> _WORK REQUEST_
Output each entry in full so that the result matches the data exactly.

> _SUPPLIED MATERIAL_
□ □ □ □ □ □ □

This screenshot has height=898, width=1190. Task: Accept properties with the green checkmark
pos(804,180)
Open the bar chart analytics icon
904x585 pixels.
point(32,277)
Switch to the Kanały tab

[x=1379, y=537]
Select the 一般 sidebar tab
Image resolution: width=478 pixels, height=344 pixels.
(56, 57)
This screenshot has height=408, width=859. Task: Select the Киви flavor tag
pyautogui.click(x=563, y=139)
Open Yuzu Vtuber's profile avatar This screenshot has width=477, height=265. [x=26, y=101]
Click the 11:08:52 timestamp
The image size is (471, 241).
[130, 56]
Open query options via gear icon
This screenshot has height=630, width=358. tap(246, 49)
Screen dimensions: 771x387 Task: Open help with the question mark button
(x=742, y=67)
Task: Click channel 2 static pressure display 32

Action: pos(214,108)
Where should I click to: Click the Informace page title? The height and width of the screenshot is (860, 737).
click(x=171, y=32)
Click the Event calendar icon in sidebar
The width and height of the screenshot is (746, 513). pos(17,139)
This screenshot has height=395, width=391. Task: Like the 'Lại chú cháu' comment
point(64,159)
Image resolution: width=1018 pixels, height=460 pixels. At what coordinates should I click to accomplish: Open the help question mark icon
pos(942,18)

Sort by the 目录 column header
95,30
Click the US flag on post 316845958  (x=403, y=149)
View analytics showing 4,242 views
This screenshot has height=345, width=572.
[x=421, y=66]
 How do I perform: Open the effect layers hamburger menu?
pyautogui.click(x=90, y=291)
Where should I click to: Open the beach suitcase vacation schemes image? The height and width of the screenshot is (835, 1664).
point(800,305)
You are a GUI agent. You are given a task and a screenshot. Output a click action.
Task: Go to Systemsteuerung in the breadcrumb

□ □ □ □ □ □ □

> _YOUR SOLUTION_
This screenshot has height=898, width=1190. Task: Accept properties with the green checkmark
pos(804,180)
Open the bar chart analytics icon
904x585 pixels.
point(32,277)
Switch to the Kanały tab

[x=1379, y=537]
Select the 一般 sidebar tab
Image resolution: width=478 pixels, height=344 pixels.
(56, 57)
This screenshot has height=408, width=859. Task: Select the Киви flavor tag
pyautogui.click(x=563, y=139)
Open Yuzu Vtuber's profile avatar This screenshot has width=477, height=265. [x=26, y=101]
Click the 11:08:52 timestamp
The image size is (471, 241).
[130, 56]
Open query options via gear icon
This screenshot has height=630, width=358. tap(246, 49)
Screen dimensions: 771x387 Task: Open help with the question mark button
(x=742, y=67)
Task: Click channel 2 static pressure display 32

Action: pos(214,108)
Where should I click to: Click the Informace page title? The height and width of the screenshot is (860, 737).
click(x=171, y=32)
Click the Event calendar icon in sidebar
The width and height of the screenshot is (746, 513). pos(17,139)
This screenshot has height=395, width=391. Task: Like the 'Lại chú cháu' comment
point(64,159)
Image resolution: width=1018 pixels, height=460 pixels. At what coordinates should I click to accomplish: Open the help question mark icon
pos(942,18)

Sort by the 目录 column header
95,30
Click the US flag on post 316845958  (x=403, y=149)
View analytics showing 4,242 views
This screenshot has height=345, width=572.
[x=421, y=66]
 How do I perform: Open the effect layers hamburger menu?
pyautogui.click(x=90, y=291)
Where should I click to: Open the beach suitcase vacation schemes image? The height and width of the screenshot is (835, 1664).
point(800,305)
You are a GUI agent. You are given a task and a screenshot. Output a click action.
Task: Go to Systemsteuerung in the breadcrumb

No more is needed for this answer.